Thursday, February 02, 2012
In defending the U.S. military’s medical system in court, the U.S. Department of Justice is arguing that service personnel and their families are not allowed to sue for medical malpractice regardless of the circumstance.
 
As a general rule, military members are barred from taking the government to court, which has been established in several court cases, in particular the 1950 Supreme Court decision in Feres v. United States. But now government lawyers are trying to expand the scope of Feres to make it impossible for families of soldiers to sue for medical malpractice, if at the time of the bad care the service member was on active duty.
 
“This is a whopper of a theory and it immediately raised the hackles of attorneys who practice in this field,” wrote Andrew Cohen for The Atlantic. “Now, all of sudden, family members of military personnel can't sue the U.S. for negligence because their loved ones are on active duty?”
 
Eugene Fidell, an expert in military law at Yale University told the Military Times that the Feres Doctrine was not intended to protect military hospitals sued by civilians. “If the government can plausibly take a position like this, something is basically wrong,” said Fidell. “The outcome the government is arguing for is intolerable. If the government wins this motion, Congress has to step in.”
-Noel Brinkerhoff, David Wallechinsky
 
To Learn More:
U.S. Seeks New Limits on Troops’ Legal Rights (by Andrew Tilghman, Military Times)
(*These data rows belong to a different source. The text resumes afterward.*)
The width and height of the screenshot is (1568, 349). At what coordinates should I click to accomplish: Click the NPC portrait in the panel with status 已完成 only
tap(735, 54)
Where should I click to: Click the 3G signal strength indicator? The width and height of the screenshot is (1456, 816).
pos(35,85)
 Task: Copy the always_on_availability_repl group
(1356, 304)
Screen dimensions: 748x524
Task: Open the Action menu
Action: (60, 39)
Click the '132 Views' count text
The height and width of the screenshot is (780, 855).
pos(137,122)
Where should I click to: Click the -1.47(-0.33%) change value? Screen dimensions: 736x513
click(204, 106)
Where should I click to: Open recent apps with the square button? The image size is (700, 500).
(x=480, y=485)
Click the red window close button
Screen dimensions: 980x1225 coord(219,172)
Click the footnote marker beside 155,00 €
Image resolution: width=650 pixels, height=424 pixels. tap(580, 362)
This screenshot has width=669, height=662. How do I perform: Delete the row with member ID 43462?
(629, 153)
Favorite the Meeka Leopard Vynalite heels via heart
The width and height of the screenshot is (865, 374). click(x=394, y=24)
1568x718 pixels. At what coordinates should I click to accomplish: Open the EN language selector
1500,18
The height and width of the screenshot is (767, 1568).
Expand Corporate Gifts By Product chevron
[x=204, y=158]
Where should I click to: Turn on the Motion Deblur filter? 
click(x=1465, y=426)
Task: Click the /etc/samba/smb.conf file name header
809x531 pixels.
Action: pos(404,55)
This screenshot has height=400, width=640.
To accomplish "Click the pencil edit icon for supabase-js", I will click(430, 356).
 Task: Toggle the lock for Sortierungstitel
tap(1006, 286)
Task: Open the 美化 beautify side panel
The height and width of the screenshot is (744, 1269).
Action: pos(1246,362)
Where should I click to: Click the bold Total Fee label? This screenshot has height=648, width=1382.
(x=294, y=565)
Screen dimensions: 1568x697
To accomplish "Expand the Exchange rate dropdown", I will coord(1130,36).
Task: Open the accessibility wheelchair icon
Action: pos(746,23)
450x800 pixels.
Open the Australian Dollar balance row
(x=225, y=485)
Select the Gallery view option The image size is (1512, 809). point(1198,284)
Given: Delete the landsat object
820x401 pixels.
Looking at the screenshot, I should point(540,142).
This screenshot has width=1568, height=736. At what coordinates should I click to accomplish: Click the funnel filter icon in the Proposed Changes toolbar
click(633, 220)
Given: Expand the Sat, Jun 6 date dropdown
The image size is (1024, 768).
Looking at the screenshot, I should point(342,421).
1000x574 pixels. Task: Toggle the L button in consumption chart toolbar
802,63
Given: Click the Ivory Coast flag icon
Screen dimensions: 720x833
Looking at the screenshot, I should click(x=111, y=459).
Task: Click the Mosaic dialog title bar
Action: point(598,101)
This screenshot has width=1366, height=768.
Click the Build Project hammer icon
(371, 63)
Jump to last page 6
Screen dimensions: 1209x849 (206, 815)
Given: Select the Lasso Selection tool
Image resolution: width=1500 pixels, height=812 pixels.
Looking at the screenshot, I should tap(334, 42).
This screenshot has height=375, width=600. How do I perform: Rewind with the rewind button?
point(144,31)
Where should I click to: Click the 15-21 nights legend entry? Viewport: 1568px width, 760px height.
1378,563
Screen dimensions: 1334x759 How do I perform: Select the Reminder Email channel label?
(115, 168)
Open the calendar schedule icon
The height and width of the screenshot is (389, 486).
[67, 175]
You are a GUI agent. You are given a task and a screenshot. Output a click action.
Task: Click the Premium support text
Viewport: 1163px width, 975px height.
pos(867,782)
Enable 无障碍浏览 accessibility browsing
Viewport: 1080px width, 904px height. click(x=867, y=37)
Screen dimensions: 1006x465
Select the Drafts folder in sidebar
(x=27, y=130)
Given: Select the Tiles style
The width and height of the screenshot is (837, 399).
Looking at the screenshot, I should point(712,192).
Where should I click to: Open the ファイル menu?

Military Personnel Not Allowed to Sue for Medical Malpractice (by Noel Brinkerhoff, AllGov) 

Comments

Jeffrey Ziegler 12 years ago
every time i see a post on the feres doctrine, it makes the hairs on the back of my neck stand up. i should know because i have been down that same road too. be aware that feres also protects the us military from legal malpractice. while i was on active duty with the us army, i was threatened by a us army lawyer named captain matthew fitzgerald to do something which was contrary to the us army legal regulations (which i did not know at the time but he did). fitzgerald’s motive was to tout this as his first accomplishment on his annual performance report of which i later got a copy. this threat resulted in my losing over $50,000 of my personal funds. when i asked the top lawyer (now lieutenant general dana chipman) for assistance, the first thing they did was appoint fitzgerald’s previous boss and a very obvious friend to “investigate.” since there was no wrongdoing found as a result of this faux investigation but specifics were protected by the privacy act , i filed the same complaint with fitzgerald’s oregon state bar which is not protected under privacy laws. evidence showed that fitzgerald lied no less than 10 times to his oregon state bar. it was all thrown out of federal court due to feres although i had a slam-dunk case with all evidence in my favor. in fact, i was never even able to get into court and present my case. the judge simply had his law clerks cut-and-paste a previous reply to a previous case. just to add insult to my financial injury, fitzgerald got promoted to major. feres was never designed 60 years ago to protect against torts, corruption, misdeeds, and cover-ups by us army lawyers. today it protects against everything.